Indiana Dunes State Park also encompasses three dunes that perhaps hearken back to the stature of the Hoosier Slide. The park’s “Three Dune Challenge” entices hikers to 192-foot Mount Tom, 184-foot Mount Holden, and Mount Jackson, at 176 feet.

None of these, of course, have quite attained the status the Hoosier Slide once boasted, and none are as conducive to sliding down.

Instead, the closest thing to a younger sibling of the Hoosier Slide was arguably the aforementioned Mount Baldy, near the western border of Michigan City. For years it entertained countless visitors who climbed its 126 feet and, in many cases, ran, jumped or slid down its soft slopes.

In 2013 a 6-year-old boy disappeared at Mount Baldy into what was later discovered to be a decomposition chimney, a dangerous air cavity formed under the sand, invisible from above, when a longdead tree gradually decomposes, leaving a narrow space in its wake.

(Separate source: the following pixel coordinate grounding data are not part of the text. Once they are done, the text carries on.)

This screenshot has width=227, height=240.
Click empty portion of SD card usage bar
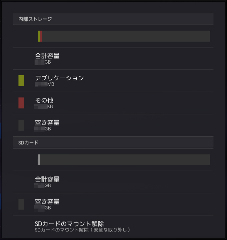click(125, 160)
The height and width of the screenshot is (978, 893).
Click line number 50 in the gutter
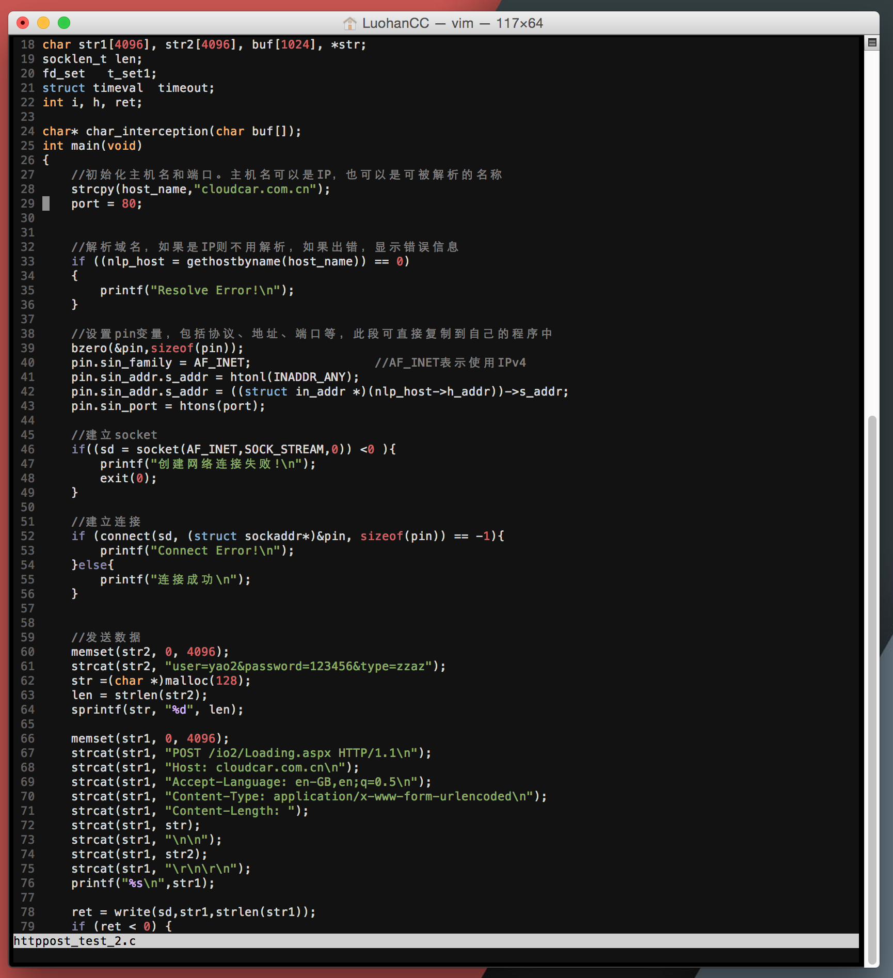tap(27, 507)
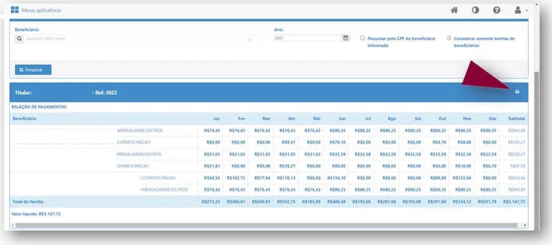Image resolution: width=552 pixels, height=245 pixels.
Task: Enable Pesquisar pelo CPF do beneficiário checkbox
Action: tap(362, 38)
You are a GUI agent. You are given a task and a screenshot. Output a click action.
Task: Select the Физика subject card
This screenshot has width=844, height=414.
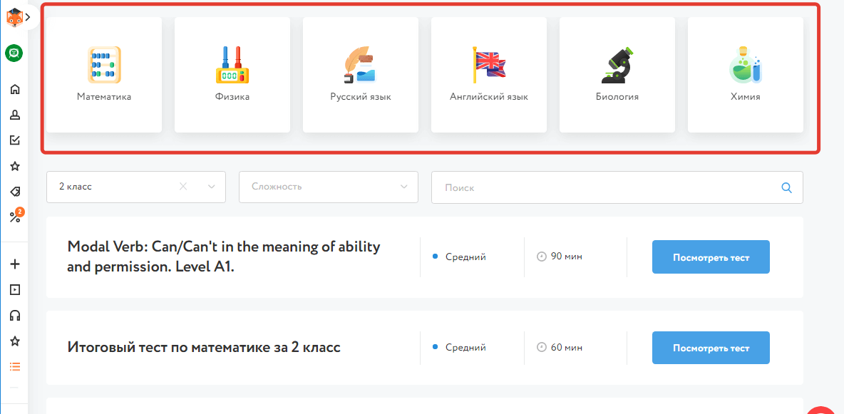(232, 75)
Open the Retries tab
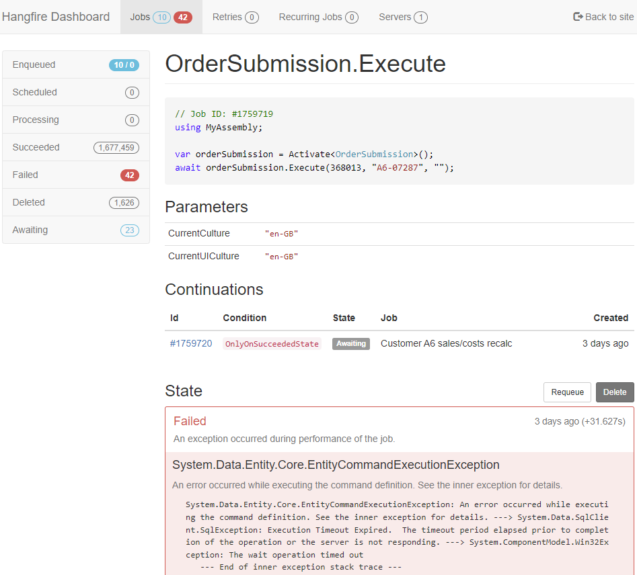The image size is (637, 575). pos(235,17)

The danger, as evidenced from the plight of the boy in question, lies in the tendency of sand to fill in air pockets quickly, which also made digging in the boy’s rescue efforts painstakingly difficult.

Miraculously, the boy, buried 12 feet beneath the dune’s surface, survived his three-hour-plus ordeal, but the dune portion of Mount Baldy was subsequently closed to the public amidst fears that other such cavities might exist beneath the benign appearance of the sand’s surface.

Thus, the Hoosier Slide today retains a unique place in Indiana history. If there’s one silver lining to its tragic tale, it is evidenced in the stewardship of the vast expanse of natural beauty at Indiana Dunes National Park, preserved and pristine for generations to come.